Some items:
......

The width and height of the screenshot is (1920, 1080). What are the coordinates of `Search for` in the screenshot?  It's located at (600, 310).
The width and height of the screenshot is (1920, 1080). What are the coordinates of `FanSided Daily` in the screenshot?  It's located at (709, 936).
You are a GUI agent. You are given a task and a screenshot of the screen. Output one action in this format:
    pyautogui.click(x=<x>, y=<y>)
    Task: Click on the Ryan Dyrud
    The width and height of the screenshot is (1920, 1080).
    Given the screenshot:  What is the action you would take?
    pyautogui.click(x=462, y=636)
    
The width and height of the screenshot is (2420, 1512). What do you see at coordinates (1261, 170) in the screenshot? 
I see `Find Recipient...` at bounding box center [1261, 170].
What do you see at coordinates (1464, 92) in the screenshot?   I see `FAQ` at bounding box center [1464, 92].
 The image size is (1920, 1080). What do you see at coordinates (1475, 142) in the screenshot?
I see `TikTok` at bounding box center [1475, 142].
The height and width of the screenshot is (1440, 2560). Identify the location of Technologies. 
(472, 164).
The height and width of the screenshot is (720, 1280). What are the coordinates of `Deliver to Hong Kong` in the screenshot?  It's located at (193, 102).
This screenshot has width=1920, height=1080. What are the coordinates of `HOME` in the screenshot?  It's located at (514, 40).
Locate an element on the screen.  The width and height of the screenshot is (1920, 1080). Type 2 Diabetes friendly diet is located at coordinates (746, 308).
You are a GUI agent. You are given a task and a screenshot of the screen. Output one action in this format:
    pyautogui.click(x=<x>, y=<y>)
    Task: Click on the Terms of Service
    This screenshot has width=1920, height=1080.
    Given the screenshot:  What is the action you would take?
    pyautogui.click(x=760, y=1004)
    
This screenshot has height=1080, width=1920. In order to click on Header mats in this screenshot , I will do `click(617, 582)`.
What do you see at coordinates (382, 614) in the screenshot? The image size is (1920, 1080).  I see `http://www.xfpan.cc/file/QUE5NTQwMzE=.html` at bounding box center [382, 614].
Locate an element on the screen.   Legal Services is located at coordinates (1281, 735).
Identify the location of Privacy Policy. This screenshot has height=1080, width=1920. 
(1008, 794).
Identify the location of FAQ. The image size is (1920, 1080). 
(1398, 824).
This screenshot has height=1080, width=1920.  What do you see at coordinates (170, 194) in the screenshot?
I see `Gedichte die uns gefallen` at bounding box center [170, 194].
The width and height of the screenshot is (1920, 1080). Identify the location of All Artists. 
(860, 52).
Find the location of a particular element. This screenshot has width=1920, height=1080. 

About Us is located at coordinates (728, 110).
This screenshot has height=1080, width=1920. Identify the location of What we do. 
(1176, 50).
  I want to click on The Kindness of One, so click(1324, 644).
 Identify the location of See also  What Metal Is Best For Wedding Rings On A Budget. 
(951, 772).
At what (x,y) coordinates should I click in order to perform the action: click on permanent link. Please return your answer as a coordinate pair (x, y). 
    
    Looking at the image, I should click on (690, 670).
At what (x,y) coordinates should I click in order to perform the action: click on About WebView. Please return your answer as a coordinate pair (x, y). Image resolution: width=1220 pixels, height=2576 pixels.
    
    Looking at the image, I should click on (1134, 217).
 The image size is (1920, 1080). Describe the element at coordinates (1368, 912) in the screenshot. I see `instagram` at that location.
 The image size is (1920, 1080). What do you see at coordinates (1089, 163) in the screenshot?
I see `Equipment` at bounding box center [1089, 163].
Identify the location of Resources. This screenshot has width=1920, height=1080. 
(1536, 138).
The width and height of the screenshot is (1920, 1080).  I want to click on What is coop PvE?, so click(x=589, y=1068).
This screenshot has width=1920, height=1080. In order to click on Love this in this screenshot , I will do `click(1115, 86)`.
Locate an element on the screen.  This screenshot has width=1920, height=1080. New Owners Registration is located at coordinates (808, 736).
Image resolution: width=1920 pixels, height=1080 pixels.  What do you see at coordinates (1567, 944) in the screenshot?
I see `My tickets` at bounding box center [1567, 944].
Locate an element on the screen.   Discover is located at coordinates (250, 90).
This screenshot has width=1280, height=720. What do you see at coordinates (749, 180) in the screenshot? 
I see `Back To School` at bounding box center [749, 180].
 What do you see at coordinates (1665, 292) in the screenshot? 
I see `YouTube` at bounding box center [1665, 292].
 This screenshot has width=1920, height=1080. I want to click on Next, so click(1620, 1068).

......

** Goal **
Rewrite the stretch of items from the line containing "194) in the screenshot?" through the line containing "coordinates (808, 736)." as a JSON list of strings, one string per line, leaving out blank lines.

** Solution to the problem **
[
  "This screenshot has height=1080, width=1920.  What do you see at coordinates (170, 194) in the screenshot?",
  "I see `Gedichte die uns gefallen` at bounding box center [170, 194].",
  "The width and height of the screenshot is (1920, 1080). Identify the location of All Artists. ",
  "(860, 52).",
  "Find the location of a particular element. This screenshot has width=1920, height=1080. ",
  "About Us is located at coordinates (728, 110).",
  "This screenshot has height=1080, width=1920. Identify the location of What we do. ",
  "(1176, 50).",
  "  I want to click on The Kindness of One, so click(1324, 644).",
  " Identify the location of See also  What Metal Is Best For Wedding Rings On A Budget. ",
  "(951, 772).",
  "At what (x,y) coordinates should I click in order to perform the action: click on permanent link. Please return your answer as a coordinate pair (x, y). ",
  "    Looking at the image, I should click on (690, 670).",
  "At what (x,y) coordinates should I click in order to perform the action: click on About WebView. Please return your answer as a coordinate pair (x, y). Image resolution: width=1220 pixels, height=2576 pixels.",
  "    Looking at the image, I should click on (1134, 217).",
  " The image size is (1920, 1080). Describe the element at coordinates (1368, 912) in the screenshot. I see `instagram` at that location.",
  " The image size is (1920, 1080). What do you see at coordinates (1089, 163) in the screenshot?",
  "I see `Equipment` at bounding box center [1089, 163].",
  "Identify the location of Resources. This screenshot has width=1920, height=1080. ",
  "(1536, 138).",
  "The width and height of the screenshot is (1920, 1080).  I want to click on What is coop PvE?, so click(x=589, y=1068).",
  "This screenshot has width=1920, height=1080. In order to click on Love this in this screenshot , I will do `click(1115, 86)`.",
  "Locate an element on the screen.  This screenshot has width=1920, height=1080. New Owners Registration is located at coordinates (808, 736)."
]